Меня навещал один молодой учитель, приносивший мне новейшие журналы, с которым я охотно вступал в содержательные беседы. Он крайне удивлялся, как многие другие, что я будто и вовсе не интересуюсь поэзией и, как казалось, все свои силы обратил на познание природы. Он основательно был знаком с Кантовой философией, и это мне облегчило объяснить ему путь, пройденный, вернее только начатый, мною. Если Кант в своей «Критике способности суждения» усматривал некую общность эстетической способности суждения с телеологической, он тем самым хотел сказать, что творение искусства надо рассматривать как творение природы и, напротив, творение природы как творение искусства и что ценность каждого из них зиждется в нем самом и в каждом из них должна усматриваться независимо от чего-либо стороннего. Говорить об этом предмете я мог весьма красноречиво и, льщу себя надеждой, не без пользы для славного молодого человека. Поразительно, что в любую эпоху люди носятся и возятся с правдой и кривдой недавнего, а то и давнишнего прошлого, и только отдельные бодрствующие умы идут новыми путями, но — увы! — в одиночестве или обретая спутника, верного тебе разве лишь на малом перегоне долгой дороги.
Трир, 26 октября.
Нельзя и шага ступить из своего тихого затвора, не очутившись в глухомани мрачного средневековья, где монастырские стены и непрерывная, хоть и необъявляемая война непрестанно противостоят друг другу. Особенно сетуют домоседы-горожане и улепетывающие эмигранты на ужасное бедствие, поразившее города и веси из-за вошедших в обращение фальшивых ассигнаций. Солидные торговые дома направили эти сомнительные расчетные знаки в Париж, чтобы выяснить их подлинность или подложность, то есть полную обесцененность таковых и даже подсудную опасность рассчитываться фальшивыми ассигнациями. Само собою, что тем самым подрывался кредит и подлинных. Все догадывались, что при изменившихся обстоятельствах легко может случиться и полное изничтожение всех бумажных денег, фальшивых и нефальшивых.

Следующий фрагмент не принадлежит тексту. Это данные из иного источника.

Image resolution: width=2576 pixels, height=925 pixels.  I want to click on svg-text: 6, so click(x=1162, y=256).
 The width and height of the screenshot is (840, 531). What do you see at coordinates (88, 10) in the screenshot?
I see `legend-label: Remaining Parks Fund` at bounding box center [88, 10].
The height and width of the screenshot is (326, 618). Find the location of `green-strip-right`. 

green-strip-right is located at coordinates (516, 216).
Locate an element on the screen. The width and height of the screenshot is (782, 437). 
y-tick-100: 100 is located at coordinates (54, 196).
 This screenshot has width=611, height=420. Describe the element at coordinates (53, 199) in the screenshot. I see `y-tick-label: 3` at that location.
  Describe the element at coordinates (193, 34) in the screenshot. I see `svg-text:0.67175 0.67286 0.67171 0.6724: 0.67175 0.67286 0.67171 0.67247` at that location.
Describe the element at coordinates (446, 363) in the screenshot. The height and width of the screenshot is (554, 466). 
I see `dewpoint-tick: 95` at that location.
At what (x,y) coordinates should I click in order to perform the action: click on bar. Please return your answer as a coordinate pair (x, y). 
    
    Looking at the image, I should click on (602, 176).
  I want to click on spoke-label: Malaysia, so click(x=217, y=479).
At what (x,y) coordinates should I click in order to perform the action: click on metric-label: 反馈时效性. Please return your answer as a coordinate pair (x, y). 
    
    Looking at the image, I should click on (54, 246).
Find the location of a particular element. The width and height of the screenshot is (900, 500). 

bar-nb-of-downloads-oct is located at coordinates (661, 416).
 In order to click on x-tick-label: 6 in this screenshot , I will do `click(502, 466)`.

Это нависшее над страной новое несчастие, в дополнение к прежним, всем казалось уже безмерным, сравнимым разве лишь с тем, когда на твоих глазах пожар испепеляет родимый город.
Трир, 28 октября.
Табльдот, надо сказать, вполне приличный и даже разнообразный, был очень пестр и разношерст по составу посетителей: военные в разновидных мундирах всех цветов, чиновники в своих вицмундирах разных ведомств, все втихую чем-то недовольные, а подчас и несдержанные на язык, но вкупе все без исключения пребывающие в одном и том же аду.
Но именно здесь мне довелось пережить истинно трогательную случайную встречу. Старый гусарский офицер, среднего роста, с поседевшими усами и такой же головой, подошел ко мне после обеда, схватил меня за руку и спросил, неужели же и я все это выстрадал вместе с другими? Я рассказал ему кое-что о Вальми и о Ане, что дало ему возможность представить себе все остальное. Он заговорил с энтузиазмом и живым участием, в словах, которые я не решаюсь даже доверить бумаге. Смысл его речи сводился к тому, что было безответственным подвергать таким испытаниям и тех, чьим солдатским долгом является, рискуя жизнью, претерпевать такие беды, равных которым не знает история; но то, что и я (он высказал свое мнение обо мне как личности и о моих работах) должен был пережить такое, с этим он никак не мог примириться. Я попытался отозваться о пережитом с более отрадной стороны. Заговорил о моем государе, которому я был и там небесполезен, о том, что охотно разделял суровое испытание со смелыми боевыми товарищами. Но старый рубака стоял на своем. Тут подошел к нам кто-то из цивильных и заявил, что надо меня благодарить за то, что я пожелал все это видеть воочию, ибо от моего испытанного пера только и можно ждать достоверного воссоздания и объяснения происшедшего. «Он слишком умен! — воскликнул старый вояка, ничуть с ним не соглашаясь. — Писать то, что ему дозволят написать, он не захочет, а писать, что он хотел бы высказать, ему не удастся».
Впрочем, все, что доводилось слышать, подтверждало, что возмущение было безграничным. Но если бывает подчас несносным, когда счастливчик беспрестанно толкует нам о своем блаженстве, то стократ противнее, когда не устают пережевывать постигшую нас беду, которую ты хотел бы предать забвению. Знать, что ненавистные тебе неофранки вытеснили нас из своей страны, знать, что мы вынуждены вести с ними переговоры, вынуждены дружить с людьми Десятого августа, вот с чем не мирилась возмущенная душа, вот что было горше перенесенных страданий. Мы не щадили и верховного командования. Доверие к знаменитому полководцу, которое окружало его имя на протяжении долгих десятилетий, казалось, рухнуло теперь навсегда.